------ DOCUMENT SOURCE

La crise économique asiatique n'a pas épargné la filière du vin en Corée du Sud. Majuang, seul opérateur du pays, entend relancer la production locale en dépit de la concurrence des vins étrangers.
Totalement inconnue du reste du monde, la filière du vin coréenne, créée dans les années 70, a failli disparaître, emportée par la crise financière asiatique de 1997. 'Nos ventes ont diminué de moitié et les vins nationaux, plus chers que les premiers prix étrangers, ont souffert', révèle I. B Goo, le manager de la winerie de Kyungsan, laquelle appartient à Majuang, la seule société coréenne de négoce de vins à poursuivre une production locale.
Cette pérennité tient, pour ainsi dire, à une intervention divine. En effet, l'épiscopat coréen a insisté pour que le vin de messe utilisé soit d'origine locale. Un débouché loin d'être négligeable car, fait rare en Extrême-Orient, environ un quart de la population est chrétienne et Majuang écoule par ce biais autour de 130 000 cols par an: 70% de blancs et 30% de rouges, auxquels s'ajoute un autre blanc, 100% coréen, diffusé dans le commerce, le kabinett. Mais la production de ce dernier est restreinte (12 000 bouteilles par an). 'Nous avons deux handicaps, explique I. B Goo. D'un côté, le vin produit ici est taxé à 34%, contre 15% pour les importations; de l'autre, pour le milieu ou le haut de gamme, de nombreux consommateurs privilégient les crus étrangers pour l'image de marque.'
Solution intermédiaire, Majuang utilise aussi la production locale pour réaliser des assemblages avec des vins étrangers, dans des proportions voisines de 50/50, 'afin d'avoir des crus d'un prix raisonnable mais adaptés au goût des Coréens qui apprécient les vins légers', indique-t-on. Cette production conduit généralement à l'importation de 10 000 hl de blancs et 3 000 hl de rouges par an, essentiellement du moselle allemand et du cabernet-sauvignon de Bordeaux. Au final, des bouteilles ne sont pas identifiées comme des vins coréens.

------------
------ DONNÉES SOURCES

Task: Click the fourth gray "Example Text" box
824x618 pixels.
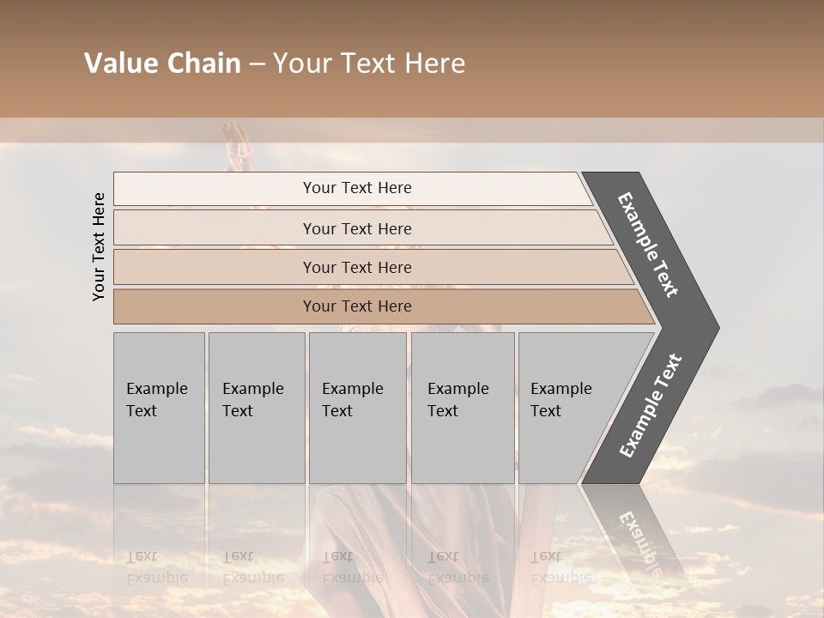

------------
------ DONNÉES SOURCES

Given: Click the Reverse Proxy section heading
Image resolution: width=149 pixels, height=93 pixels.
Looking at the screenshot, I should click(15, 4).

------------

### CONSIGNE 1
Recopiez mot pour mot le passage du texte sur le vin coréen qui commence aux mots « La crise économique » et s'arrête après « une production locale. ».
### CONSIGNE 2
Reprenez le texte sur le vin coréen et poursuivez-le à la suite de sa dernière phrase.

### RÉPONSE RÉDIGÉE 1
La crise économique asiatique n'a pas épargné la filière du vin en Corée du Sud. Majuang, seul opérateur du pays, entend relancer la production locale en dépit de la concurrence des vins étrangers.
Totalement inconnue du reste du monde, la filière du vin coréenne, créée dans les années 70, a failli disparaître, emportée par la crise financière asiatique de 1997. 'Nos ventes ont diminué de moitié et les vins nationaux, plus chers que les premiers prix étrangers, ont souffert', révèle I. B Goo, le manager de la winerie de Kyungsan, laquelle appartient à Majuang, la seule société coréenne de négoce de vins à poursuivre une production locale.

### RÉPONSE RÉDIGÉE 2
Le kabinett, les vins de messe ou ceux utilisés pour les assemblages sont issus des deux mêmes cépages, dénommés localement le muscat-bailey A, un rouge, et le seibel, un blanc. En Corée, le climat est particulier. Des hivers rigoureux et des étés très chauds (35°C) concentrent l'essentiel des 800 à 1 000 mm de précipitations annuelles, d'où des maladies liées à l'humidité, telle que la pourriture.
Les rendements se situent entre 13 et 16 t/ha. Le prix pour la qualité standard oscille autour de 4,50 F/kg.
'A une époque, Majuang possédait 180 ha de vignoble, mais les accords de l'Uruguay Round ont entraîné une forte diminution du prix des vins importés et nos dirigeants ont alors opté pour la solution actuelle', précise I. B Goo. Cette décision s'est avérée facile à mettre en oeuvre car ces mêmes accords ont poussé de nombreux agriculteurs a abandonné le riz pour le raisin (de table et de cuve) qui couvre aujourd'hui autour de 30 000 ha. Il n'existe pas de statistiques officielles précises et la Corée du Sud n'est pas membre de l'Office international de la vigne et du vin.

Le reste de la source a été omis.